Can SEO Be Made Predictable? : Web & Search Engine Optimizers : RippleSmith

3. Unintentional Collateral Damage During Optimization Efforts

A page has the potential to rank for multiple keywords.

Finding the balance between the right content, the right target keywords, and the right optimization efforts is a challenge.

As an SEO practitioner, the following scenarios may seem familiar to you:

A website will contain multiple pages covering the same topical theme, with external backlinks and target keywords distributed across these pages and the best-quality links not optimized for the right target keywords.
A site undergoes a rebuild or redesign that negatively impacts SEO.
Conflicts of interest arise between various business units when it comes to optimization priorities. Without a mechanism to identify which optimization efforts will have the greatest impact on search rankings and business outcomes, it is hard to make a business case for one optimization strategy over another.

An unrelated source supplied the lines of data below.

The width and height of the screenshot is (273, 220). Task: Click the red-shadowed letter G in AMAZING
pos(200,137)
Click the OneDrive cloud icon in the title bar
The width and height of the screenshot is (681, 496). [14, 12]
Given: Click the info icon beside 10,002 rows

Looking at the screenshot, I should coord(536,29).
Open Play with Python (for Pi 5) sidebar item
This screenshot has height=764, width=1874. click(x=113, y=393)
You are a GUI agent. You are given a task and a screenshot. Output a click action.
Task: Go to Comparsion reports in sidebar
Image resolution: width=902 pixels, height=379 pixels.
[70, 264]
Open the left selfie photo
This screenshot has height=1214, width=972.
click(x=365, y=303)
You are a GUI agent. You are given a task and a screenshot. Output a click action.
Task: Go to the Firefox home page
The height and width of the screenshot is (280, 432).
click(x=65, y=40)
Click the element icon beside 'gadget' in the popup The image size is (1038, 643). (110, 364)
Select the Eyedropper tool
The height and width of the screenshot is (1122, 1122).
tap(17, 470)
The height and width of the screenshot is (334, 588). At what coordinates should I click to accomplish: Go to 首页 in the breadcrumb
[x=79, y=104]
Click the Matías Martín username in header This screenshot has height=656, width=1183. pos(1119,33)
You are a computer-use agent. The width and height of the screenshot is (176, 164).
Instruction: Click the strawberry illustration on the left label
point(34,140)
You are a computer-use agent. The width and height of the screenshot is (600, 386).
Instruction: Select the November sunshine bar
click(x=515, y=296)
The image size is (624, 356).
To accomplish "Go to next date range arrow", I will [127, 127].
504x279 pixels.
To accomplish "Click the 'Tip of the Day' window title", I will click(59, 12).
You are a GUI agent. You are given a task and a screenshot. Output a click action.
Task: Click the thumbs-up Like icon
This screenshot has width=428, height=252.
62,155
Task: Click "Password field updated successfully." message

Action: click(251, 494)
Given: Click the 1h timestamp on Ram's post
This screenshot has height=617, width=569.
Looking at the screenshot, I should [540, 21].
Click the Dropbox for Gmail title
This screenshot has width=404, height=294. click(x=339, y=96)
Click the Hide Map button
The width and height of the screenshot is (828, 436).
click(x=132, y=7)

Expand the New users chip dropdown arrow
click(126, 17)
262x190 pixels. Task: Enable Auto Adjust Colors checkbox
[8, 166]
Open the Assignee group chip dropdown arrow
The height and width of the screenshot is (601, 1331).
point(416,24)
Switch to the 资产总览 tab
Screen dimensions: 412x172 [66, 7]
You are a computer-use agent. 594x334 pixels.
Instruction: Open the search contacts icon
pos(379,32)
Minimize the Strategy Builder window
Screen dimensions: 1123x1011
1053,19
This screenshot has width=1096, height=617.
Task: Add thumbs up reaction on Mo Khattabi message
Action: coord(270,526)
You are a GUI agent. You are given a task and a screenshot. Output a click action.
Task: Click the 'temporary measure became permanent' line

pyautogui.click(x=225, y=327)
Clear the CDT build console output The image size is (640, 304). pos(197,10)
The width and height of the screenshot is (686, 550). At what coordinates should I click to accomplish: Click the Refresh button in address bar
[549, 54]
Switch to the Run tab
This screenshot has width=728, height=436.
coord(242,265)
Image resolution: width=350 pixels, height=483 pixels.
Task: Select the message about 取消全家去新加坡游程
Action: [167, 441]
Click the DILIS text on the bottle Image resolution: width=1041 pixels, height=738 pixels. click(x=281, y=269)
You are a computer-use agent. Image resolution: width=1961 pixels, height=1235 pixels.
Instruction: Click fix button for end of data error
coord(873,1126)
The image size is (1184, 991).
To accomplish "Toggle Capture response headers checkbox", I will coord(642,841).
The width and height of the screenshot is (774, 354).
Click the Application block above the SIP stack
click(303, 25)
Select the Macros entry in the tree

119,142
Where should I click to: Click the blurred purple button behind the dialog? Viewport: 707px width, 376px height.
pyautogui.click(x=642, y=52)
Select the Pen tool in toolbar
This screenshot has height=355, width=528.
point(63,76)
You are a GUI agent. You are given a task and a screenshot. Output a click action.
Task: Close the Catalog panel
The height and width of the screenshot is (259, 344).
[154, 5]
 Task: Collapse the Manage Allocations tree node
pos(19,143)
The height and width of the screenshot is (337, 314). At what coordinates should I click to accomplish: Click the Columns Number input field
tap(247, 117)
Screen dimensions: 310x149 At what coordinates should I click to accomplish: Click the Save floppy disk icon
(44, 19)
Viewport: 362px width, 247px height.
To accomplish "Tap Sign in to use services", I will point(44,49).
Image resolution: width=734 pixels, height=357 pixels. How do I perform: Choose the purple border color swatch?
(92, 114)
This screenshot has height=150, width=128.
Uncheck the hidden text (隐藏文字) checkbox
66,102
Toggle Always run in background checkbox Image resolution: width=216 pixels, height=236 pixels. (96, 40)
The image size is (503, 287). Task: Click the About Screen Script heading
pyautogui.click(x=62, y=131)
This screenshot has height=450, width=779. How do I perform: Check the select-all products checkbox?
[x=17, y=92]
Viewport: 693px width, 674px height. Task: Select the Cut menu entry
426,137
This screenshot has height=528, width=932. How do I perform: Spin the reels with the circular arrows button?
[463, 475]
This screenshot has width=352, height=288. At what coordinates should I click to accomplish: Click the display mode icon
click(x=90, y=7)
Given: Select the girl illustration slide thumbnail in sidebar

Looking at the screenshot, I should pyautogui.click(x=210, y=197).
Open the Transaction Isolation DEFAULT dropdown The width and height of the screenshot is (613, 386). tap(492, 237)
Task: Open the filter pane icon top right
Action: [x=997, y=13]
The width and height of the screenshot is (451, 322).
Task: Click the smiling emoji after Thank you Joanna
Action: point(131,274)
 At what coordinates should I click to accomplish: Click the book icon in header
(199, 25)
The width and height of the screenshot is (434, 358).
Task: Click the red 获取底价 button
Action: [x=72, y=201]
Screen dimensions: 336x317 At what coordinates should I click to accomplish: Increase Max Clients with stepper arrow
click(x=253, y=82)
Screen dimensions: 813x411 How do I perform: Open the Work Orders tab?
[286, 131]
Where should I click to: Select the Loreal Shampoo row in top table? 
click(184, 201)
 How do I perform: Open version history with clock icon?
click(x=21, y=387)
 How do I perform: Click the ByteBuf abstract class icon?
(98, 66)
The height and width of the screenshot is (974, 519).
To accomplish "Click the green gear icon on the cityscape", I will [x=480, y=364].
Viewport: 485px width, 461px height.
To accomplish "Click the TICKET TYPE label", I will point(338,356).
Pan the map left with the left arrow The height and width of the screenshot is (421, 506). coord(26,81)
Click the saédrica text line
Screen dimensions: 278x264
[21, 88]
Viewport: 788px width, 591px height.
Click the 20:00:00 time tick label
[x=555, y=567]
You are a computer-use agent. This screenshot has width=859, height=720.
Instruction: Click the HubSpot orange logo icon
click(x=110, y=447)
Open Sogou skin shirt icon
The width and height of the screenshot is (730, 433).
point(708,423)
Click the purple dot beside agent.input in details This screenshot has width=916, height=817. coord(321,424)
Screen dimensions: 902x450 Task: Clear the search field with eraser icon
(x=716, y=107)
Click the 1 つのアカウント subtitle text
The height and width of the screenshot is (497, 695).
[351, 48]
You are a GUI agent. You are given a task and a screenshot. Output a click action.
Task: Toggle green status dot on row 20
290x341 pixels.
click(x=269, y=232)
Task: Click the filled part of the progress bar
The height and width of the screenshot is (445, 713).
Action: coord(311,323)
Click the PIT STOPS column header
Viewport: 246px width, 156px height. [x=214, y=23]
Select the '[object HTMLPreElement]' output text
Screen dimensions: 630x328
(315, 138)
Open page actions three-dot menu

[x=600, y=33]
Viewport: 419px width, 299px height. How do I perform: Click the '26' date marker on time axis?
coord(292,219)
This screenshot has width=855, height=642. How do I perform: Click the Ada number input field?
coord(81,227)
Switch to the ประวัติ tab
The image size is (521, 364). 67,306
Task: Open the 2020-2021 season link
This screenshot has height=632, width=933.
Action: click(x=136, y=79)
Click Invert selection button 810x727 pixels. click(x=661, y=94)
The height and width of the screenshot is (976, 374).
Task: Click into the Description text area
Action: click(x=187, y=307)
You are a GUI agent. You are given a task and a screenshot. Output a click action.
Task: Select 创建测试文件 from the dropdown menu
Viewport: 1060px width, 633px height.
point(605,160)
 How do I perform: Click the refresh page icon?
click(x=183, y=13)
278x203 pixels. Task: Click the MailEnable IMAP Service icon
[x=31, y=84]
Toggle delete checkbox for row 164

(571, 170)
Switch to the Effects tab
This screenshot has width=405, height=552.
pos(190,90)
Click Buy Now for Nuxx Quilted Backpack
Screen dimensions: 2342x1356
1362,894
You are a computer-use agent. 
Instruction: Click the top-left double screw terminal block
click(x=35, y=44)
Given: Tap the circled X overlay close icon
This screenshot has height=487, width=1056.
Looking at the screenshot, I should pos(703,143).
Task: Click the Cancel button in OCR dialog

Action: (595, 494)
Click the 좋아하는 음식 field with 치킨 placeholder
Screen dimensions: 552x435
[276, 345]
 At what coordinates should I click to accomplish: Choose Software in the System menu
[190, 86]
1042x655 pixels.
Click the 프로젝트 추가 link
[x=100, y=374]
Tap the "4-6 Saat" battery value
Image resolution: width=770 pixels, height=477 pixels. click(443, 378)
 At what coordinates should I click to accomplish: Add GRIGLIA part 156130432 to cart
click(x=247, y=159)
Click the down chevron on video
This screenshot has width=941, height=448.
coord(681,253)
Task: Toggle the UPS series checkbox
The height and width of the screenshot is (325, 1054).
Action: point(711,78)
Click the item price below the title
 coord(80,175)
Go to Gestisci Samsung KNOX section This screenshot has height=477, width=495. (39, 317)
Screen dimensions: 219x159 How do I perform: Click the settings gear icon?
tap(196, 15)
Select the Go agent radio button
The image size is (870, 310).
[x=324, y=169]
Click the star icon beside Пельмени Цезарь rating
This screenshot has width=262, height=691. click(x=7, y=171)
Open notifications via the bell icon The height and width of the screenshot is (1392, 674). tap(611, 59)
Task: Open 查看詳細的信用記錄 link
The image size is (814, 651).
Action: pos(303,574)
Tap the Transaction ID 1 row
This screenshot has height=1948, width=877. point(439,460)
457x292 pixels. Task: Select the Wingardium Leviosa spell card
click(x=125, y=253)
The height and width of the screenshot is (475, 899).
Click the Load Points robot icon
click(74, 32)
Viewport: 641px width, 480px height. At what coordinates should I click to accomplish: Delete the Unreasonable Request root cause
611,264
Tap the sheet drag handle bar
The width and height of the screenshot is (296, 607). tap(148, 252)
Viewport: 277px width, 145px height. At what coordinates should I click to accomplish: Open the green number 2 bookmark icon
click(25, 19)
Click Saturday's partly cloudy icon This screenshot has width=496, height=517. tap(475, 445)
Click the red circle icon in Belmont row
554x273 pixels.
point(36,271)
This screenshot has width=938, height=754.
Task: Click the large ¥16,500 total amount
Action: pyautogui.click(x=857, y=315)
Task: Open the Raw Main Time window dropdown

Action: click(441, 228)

4. The Unreliability of Standard CTR Benchmarks

There is significant uncertainty in the number of click-throughs that each URL will receive at different positions on the search engine results page (SERP).

This is because the click-through rate (CTR) a page generates is a function of multiple elements in the SERP layout, including:

The relative position of the URL on the SERP for a specific keyword.
The number of ads above the organic results for the target keyword.
The packs that are displayed (answer box, local pack, brand pack, etc.).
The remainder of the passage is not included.